● **Task requirements**: Whatever appears in the entries must be given again exactly.

● **Recorded data**:
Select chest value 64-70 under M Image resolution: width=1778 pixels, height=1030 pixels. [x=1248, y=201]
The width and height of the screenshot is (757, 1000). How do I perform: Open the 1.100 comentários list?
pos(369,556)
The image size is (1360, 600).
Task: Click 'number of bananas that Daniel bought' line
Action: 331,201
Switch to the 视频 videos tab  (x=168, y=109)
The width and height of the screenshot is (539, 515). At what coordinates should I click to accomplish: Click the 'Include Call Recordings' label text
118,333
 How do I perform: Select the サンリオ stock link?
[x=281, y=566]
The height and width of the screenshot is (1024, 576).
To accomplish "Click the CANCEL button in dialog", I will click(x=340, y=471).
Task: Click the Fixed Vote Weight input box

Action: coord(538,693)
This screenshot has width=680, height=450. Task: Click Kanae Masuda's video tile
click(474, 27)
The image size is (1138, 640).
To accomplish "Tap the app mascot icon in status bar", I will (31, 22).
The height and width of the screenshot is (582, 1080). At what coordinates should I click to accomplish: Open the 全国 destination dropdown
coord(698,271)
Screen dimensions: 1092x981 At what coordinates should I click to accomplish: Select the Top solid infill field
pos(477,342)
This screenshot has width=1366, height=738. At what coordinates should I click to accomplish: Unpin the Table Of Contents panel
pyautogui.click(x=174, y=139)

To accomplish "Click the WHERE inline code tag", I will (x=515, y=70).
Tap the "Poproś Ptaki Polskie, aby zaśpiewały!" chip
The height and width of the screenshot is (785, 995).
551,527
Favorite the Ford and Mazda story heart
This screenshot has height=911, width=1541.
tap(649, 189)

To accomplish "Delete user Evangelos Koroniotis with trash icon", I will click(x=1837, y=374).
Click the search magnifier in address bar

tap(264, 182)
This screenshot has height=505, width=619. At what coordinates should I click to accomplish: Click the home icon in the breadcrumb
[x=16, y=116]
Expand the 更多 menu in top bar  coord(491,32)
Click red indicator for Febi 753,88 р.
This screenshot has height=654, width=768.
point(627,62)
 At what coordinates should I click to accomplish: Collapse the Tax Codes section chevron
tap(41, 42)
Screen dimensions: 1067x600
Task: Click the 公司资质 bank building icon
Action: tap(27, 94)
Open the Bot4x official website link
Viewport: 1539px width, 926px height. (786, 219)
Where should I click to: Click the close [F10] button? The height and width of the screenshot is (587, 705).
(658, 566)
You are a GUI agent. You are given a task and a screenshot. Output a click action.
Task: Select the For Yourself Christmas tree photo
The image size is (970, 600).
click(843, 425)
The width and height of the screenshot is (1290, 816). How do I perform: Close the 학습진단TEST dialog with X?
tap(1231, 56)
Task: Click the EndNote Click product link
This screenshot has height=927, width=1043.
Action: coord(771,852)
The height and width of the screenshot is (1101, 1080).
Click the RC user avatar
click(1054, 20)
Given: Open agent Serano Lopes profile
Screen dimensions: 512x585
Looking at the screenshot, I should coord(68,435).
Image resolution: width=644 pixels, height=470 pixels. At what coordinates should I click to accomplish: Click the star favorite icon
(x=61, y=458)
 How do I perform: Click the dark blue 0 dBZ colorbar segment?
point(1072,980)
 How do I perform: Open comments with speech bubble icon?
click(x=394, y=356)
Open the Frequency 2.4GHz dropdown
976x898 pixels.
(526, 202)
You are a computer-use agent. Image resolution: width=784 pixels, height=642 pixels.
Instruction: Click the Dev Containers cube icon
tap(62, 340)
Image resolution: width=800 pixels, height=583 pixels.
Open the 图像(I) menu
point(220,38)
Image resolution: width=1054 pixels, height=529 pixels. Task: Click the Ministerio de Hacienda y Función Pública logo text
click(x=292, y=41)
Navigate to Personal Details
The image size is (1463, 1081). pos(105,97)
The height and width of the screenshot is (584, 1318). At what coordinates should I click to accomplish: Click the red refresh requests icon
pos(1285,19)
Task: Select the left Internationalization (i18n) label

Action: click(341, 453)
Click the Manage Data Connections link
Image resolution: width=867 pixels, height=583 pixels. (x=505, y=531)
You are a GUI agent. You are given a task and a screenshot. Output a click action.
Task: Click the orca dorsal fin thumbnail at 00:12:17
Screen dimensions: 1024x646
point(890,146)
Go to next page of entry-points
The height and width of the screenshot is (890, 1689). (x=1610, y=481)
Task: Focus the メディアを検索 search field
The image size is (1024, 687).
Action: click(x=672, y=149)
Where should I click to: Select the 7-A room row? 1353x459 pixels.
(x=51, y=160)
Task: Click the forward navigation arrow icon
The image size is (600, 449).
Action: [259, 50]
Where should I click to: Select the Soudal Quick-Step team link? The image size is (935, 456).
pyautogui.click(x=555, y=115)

● **Answer to the exercise**:
Select chest value 64-70 under M Image resolution: width=1778 pixels, height=1030 pixels. [x=1248, y=201]
The width and height of the screenshot is (757, 1000). How do I perform: Open the 1.100 comentários list?
pos(369,556)
The image size is (1360, 600).
Task: Click 'number of bananas that Daniel bought' line
Action: 331,201
Switch to the 视频 videos tab  (x=168, y=109)
The width and height of the screenshot is (539, 515). At what coordinates should I click to accomplish: Click the 'Include Call Recordings' label text
118,333
 How do I perform: Select the サンリオ stock link?
[x=281, y=566]
The height and width of the screenshot is (1024, 576).
To accomplish "Click the CANCEL button in dialog", I will click(x=340, y=471).
Task: Click the Fixed Vote Weight input box

Action: coord(538,693)
This screenshot has width=680, height=450. Task: Click Kanae Masuda's video tile
click(474, 27)
The image size is (1138, 640).
To accomplish "Tap the app mascot icon in status bar", I will (31, 22).
The height and width of the screenshot is (582, 1080). At what coordinates should I click to accomplish: Open the 全国 destination dropdown
coord(698,271)
Screen dimensions: 1092x981 At what coordinates should I click to accomplish: Select the Top solid infill field
pos(477,342)
This screenshot has width=1366, height=738. At what coordinates should I click to accomplish: Unpin the Table Of Contents panel
pyautogui.click(x=174, y=139)

To accomplish "Click the WHERE inline code tag", I will (x=515, y=70).
Tap the "Poproś Ptaki Polskie, aby zaśpiewały!" chip
The height and width of the screenshot is (785, 995).
551,527
Favorite the Ford and Mazda story heart
This screenshot has height=911, width=1541.
tap(649, 189)

To accomplish "Delete user Evangelos Koroniotis with trash icon", I will click(x=1837, y=374).
Click the search magnifier in address bar

tap(264, 182)
This screenshot has height=505, width=619. At what coordinates should I click to accomplish: Click the home icon in the breadcrumb
[x=16, y=116]
Expand the 更多 menu in top bar  coord(491,32)
Click red indicator for Febi 753,88 р.
This screenshot has height=654, width=768.
point(627,62)
 At what coordinates should I click to accomplish: Collapse the Tax Codes section chevron
tap(41, 42)
Screen dimensions: 1067x600
Task: Click the 公司资质 bank building icon
Action: tap(27, 94)
Open the Bot4x official website link
Viewport: 1539px width, 926px height. (786, 219)
Where should I click to: Click the close [F10] button? The height and width of the screenshot is (587, 705).
(658, 566)
You are a GUI agent. You are given a task and a screenshot. Output a click action.
Task: Select the For Yourself Christmas tree photo
The image size is (970, 600).
click(843, 425)
The width and height of the screenshot is (1290, 816). How do I perform: Close the 학습진단TEST dialog with X?
tap(1231, 56)
Task: Click the EndNote Click product link
This screenshot has height=927, width=1043.
Action: coord(771,852)
The height and width of the screenshot is (1101, 1080).
Click the RC user avatar
click(1054, 20)
Given: Open agent Serano Lopes profile
Screen dimensions: 512x585
Looking at the screenshot, I should coord(68,435).
Image resolution: width=644 pixels, height=470 pixels. At what coordinates should I click to accomplish: Click the star favorite icon
(x=61, y=458)
 How do I perform: Click the dark blue 0 dBZ colorbar segment?
point(1072,980)
 How do I perform: Open comments with speech bubble icon?
click(x=394, y=356)
Open the Frequency 2.4GHz dropdown
976x898 pixels.
(526, 202)
You are a computer-use agent. Image resolution: width=784 pixels, height=642 pixels.
Instruction: Click the Dev Containers cube icon
tap(62, 340)
Image resolution: width=800 pixels, height=583 pixels.
Open the 图像(I) menu
point(220,38)
Image resolution: width=1054 pixels, height=529 pixels. Task: Click the Ministerio de Hacienda y Función Pública logo text
click(x=292, y=41)
Navigate to Personal Details
The image size is (1463, 1081). pos(105,97)
The height and width of the screenshot is (584, 1318). At what coordinates should I click to accomplish: Click the red refresh requests icon
pos(1285,19)
Task: Select the left Internationalization (i18n) label

Action: click(341, 453)
Click the Manage Data Connections link
Image resolution: width=867 pixels, height=583 pixels. (x=505, y=531)
You are a GUI agent. You are given a task and a screenshot. Output a click action.
Task: Click the orca dorsal fin thumbnail at 00:12:17
Screen dimensions: 1024x646
point(890,146)
Go to next page of entry-points
The height and width of the screenshot is (890, 1689). (x=1610, y=481)
Task: Focus the メディアを検索 search field
The image size is (1024, 687).
Action: click(x=672, y=149)
Where should I click to: Select the 7-A room row? 1353x459 pixels.
(x=51, y=160)
Task: Click the forward navigation arrow icon
The image size is (600, 449).
Action: [259, 50]
Where should I click to: Select the Soudal Quick-Step team link? The image size is (935, 456).
pyautogui.click(x=555, y=115)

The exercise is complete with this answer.